- [PROBLEM TO SOLVE]: Where an image appears in the data, omit it and reproduce the rest exactly.

[Stored items]
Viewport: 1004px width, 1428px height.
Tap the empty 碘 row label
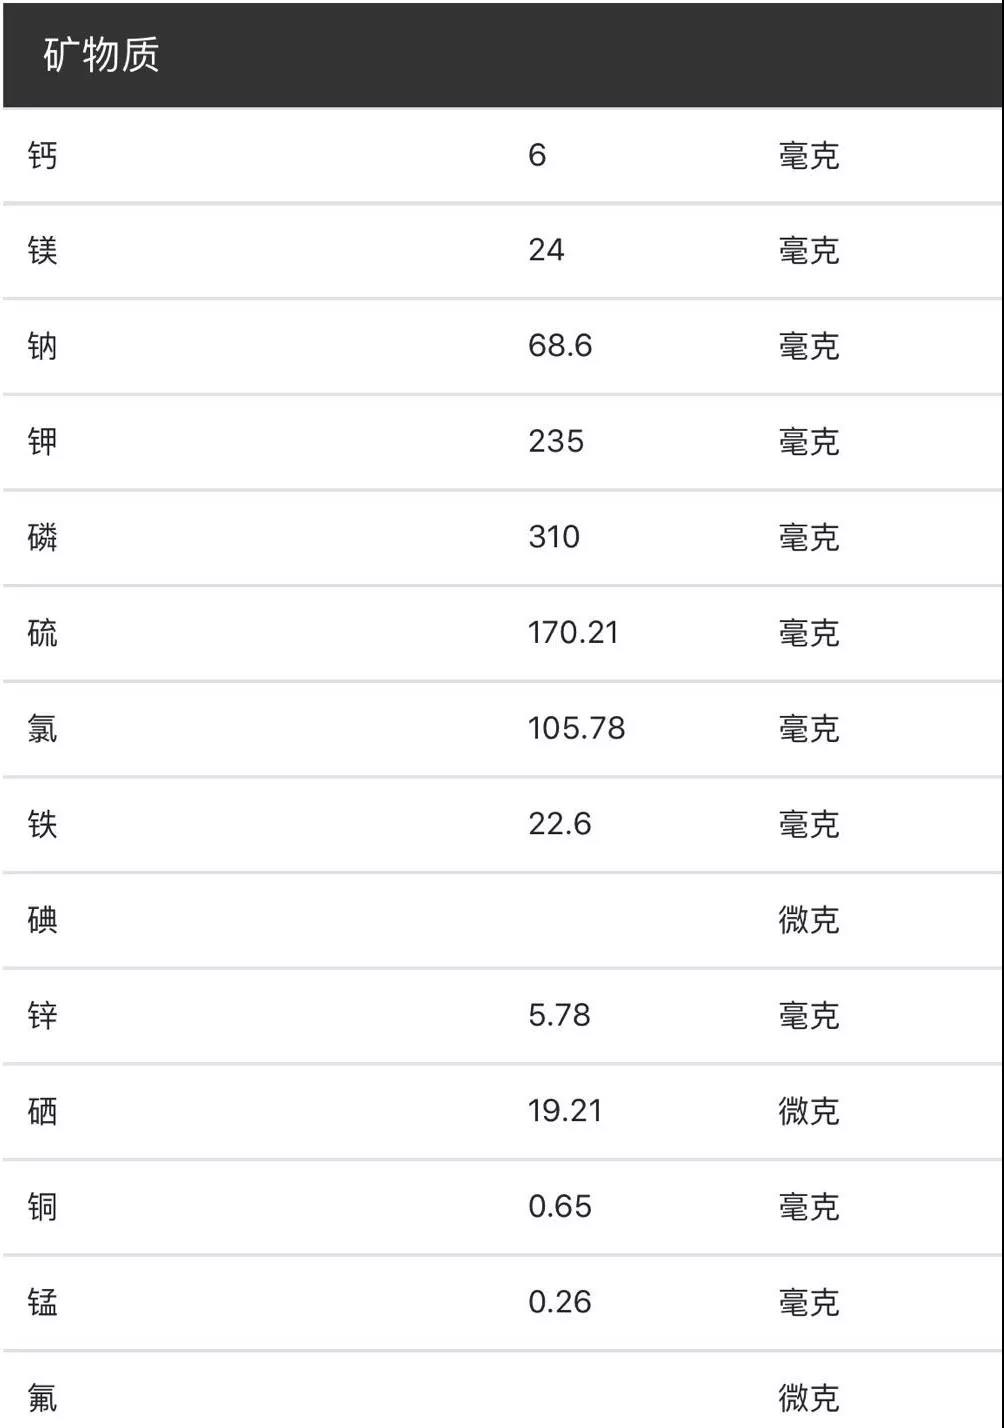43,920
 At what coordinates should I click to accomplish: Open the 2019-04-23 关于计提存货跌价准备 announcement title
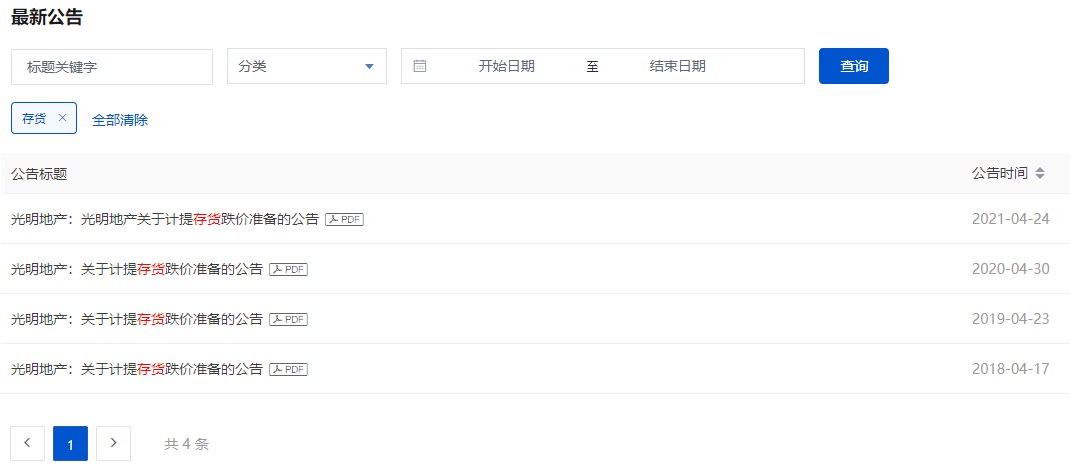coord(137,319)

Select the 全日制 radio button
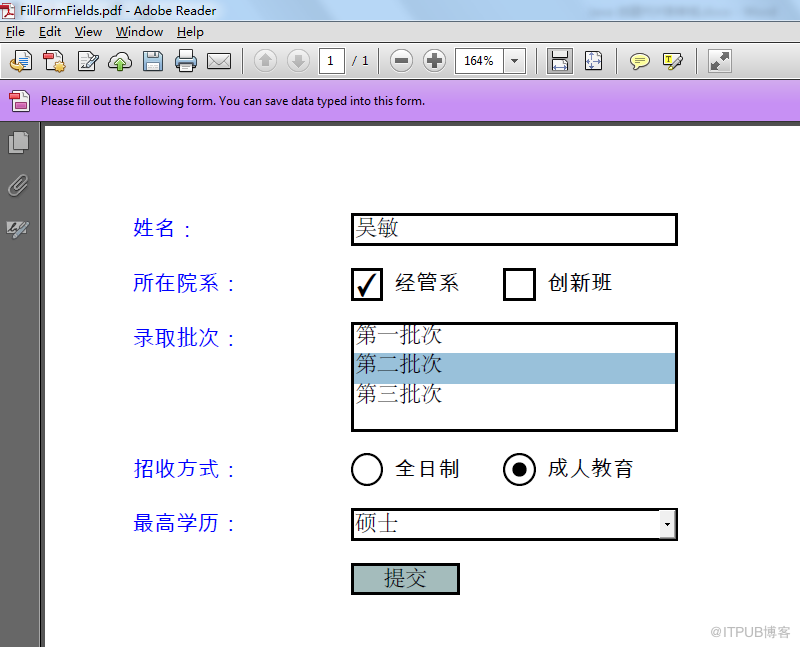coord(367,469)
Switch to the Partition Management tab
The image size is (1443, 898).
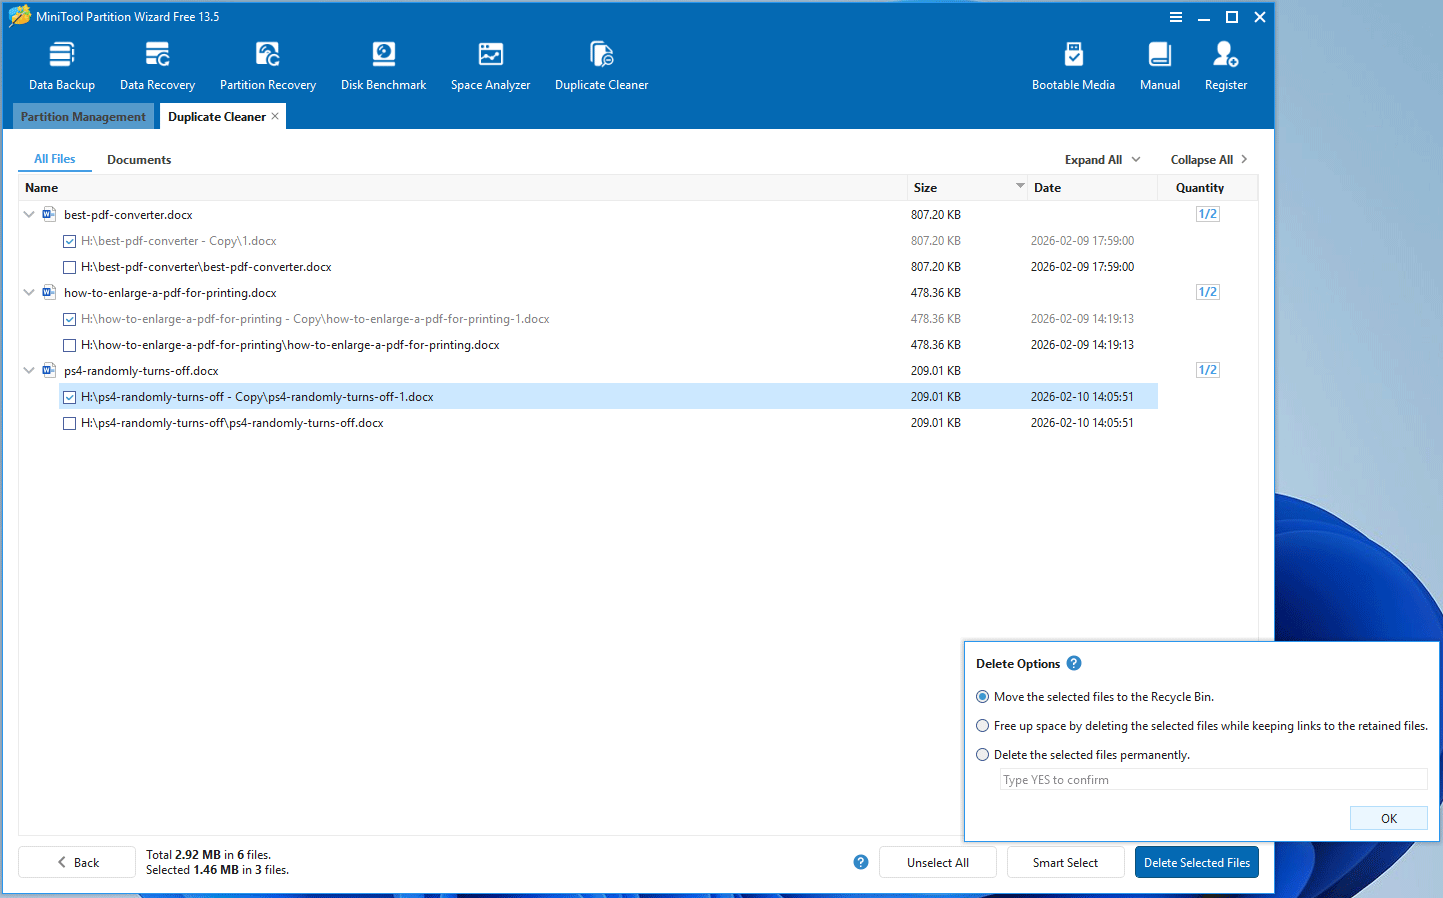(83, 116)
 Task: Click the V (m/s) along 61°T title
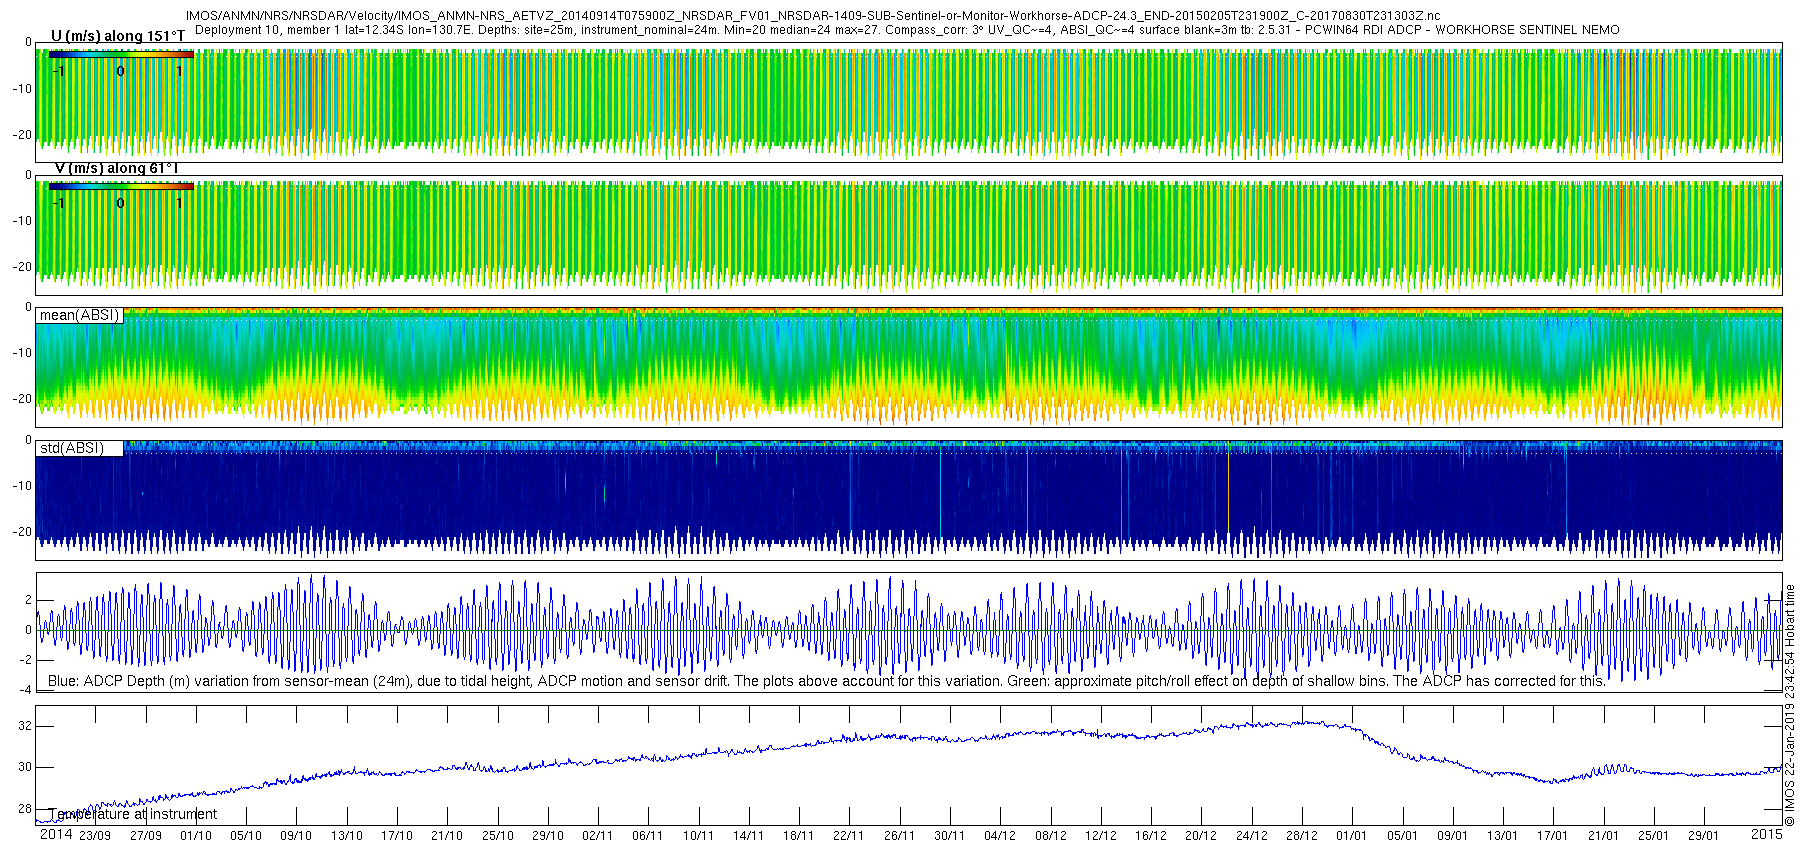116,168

- [WRITTEN ANSWER]:
Viewport: 1004px width, 1428px height.
Tap the empty 碘 row label
43,920
 At what coordinates should I click to accomplish: Open the 2019-04-23 关于计提存货跌价准备 announcement title
coord(137,319)

Select the 全日制 radio button
coord(367,469)
Switch to the Partition Management tab
The image size is (1443, 898).
(83, 116)
 Task: Click the V (m/s) along 61°T title
116,168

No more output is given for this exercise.